Best Commercial Loans For Business Owners


Much has been written on these pages in the past two years about a little understood and even less used commercial real estate loan program called the 504. As our lending firm was the first and is still the only nationwide commercial lender to exclusively focus on only this loan product, I'd like to succinctly put to rest some of the more common misconceptions about this terrific loan product. Rather than waste anymore ink, let's get right to issue at hand . . .
The 504 loan is for commercial property owner-users. It is not an investment real estate loan product per se. Borrowers of 504 loans must occupy at least a simple majority (or no less than 51%) of the commercial property within the next year in order to qualify. Two operating companies can come together to form an Eligible Passive Concern (EPC) (otherwise known as a Real Estate Holding Company, typically as an LLC or LP), however, to take title to the commercial property. In other words, a 504 loan doesn't have to be just one small business owner purchasing his commercial property. It could be a physician and an accountant each utilizing 3,000 square feet in a 10,000 square feet office building (at 6,000 total square feet in their LLC, they would occupy 60% and be eligible) for example. Additionally, at least 51% of the total ownership of the Operating company(ies) and EPC must be comprised of U.S. citizens or resident legal aliens (those considered to be Legal Permanent Residents) to qualify.

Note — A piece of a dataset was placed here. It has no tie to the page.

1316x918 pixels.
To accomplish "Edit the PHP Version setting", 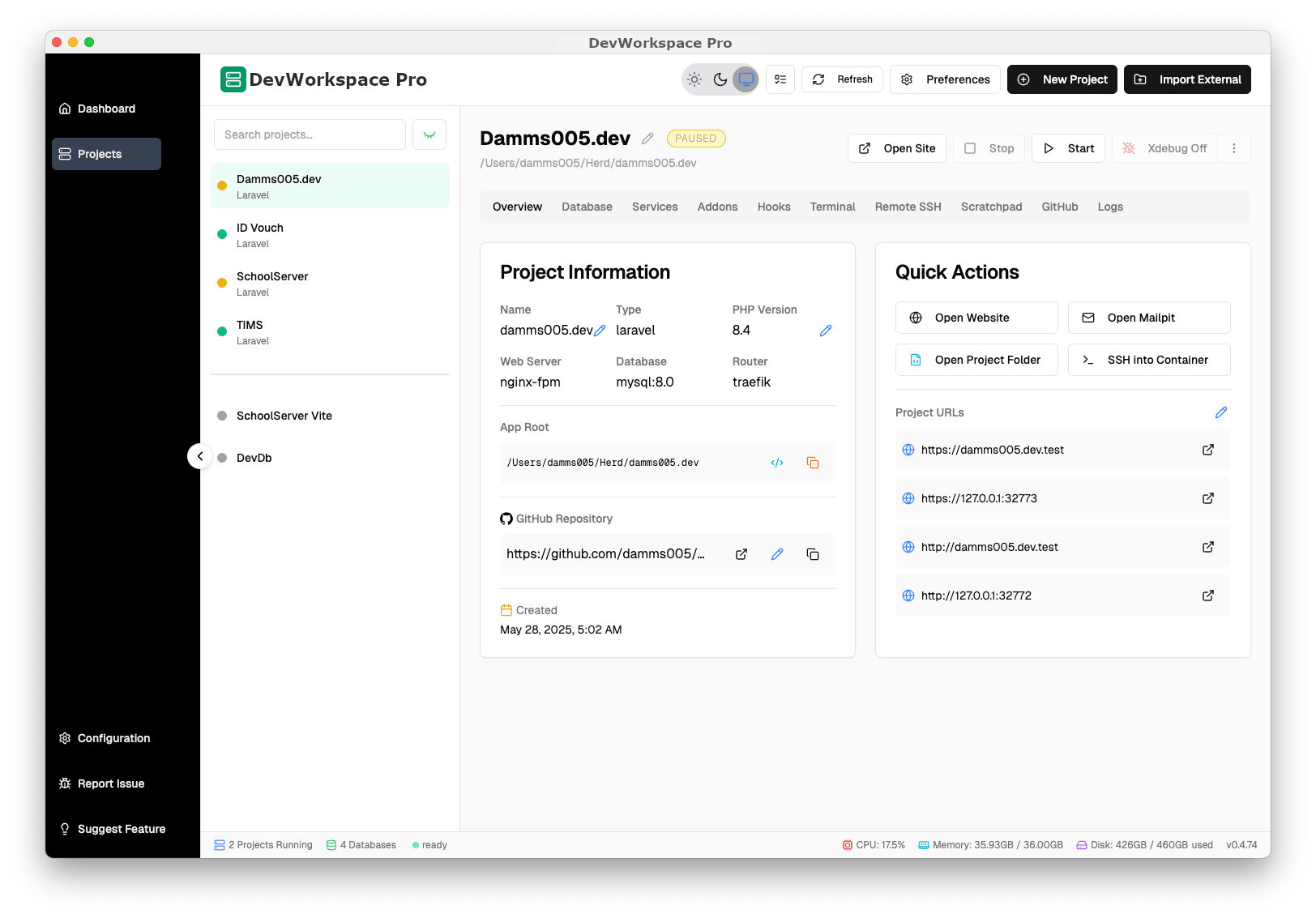I will [x=825, y=331].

There are no revenue restrictions or ceilings for 504 loans, but there are three financial eligibility standards unique to them: operating company(ies') tangible business net worth cannot exceed $7 million; operating company(ies') net income cannot average more than $2.5 million during the previous two calendar years; and the guarantors/principals' personal, non-retirement, unencumbered liquid assets cannot exceed the proposed project size. These three criteria usually do not disqualify the typical, privately-held small to mid-sized business owner; only the absolute largest ones get tripped-up on these. Last fiscal year (October 1, 2004 to September 30, 2005), nearly 8,000 business owners used 504 loans for over $11 billion in total project costs representing a recent five-year growth rate in the program of 22% year-over-year.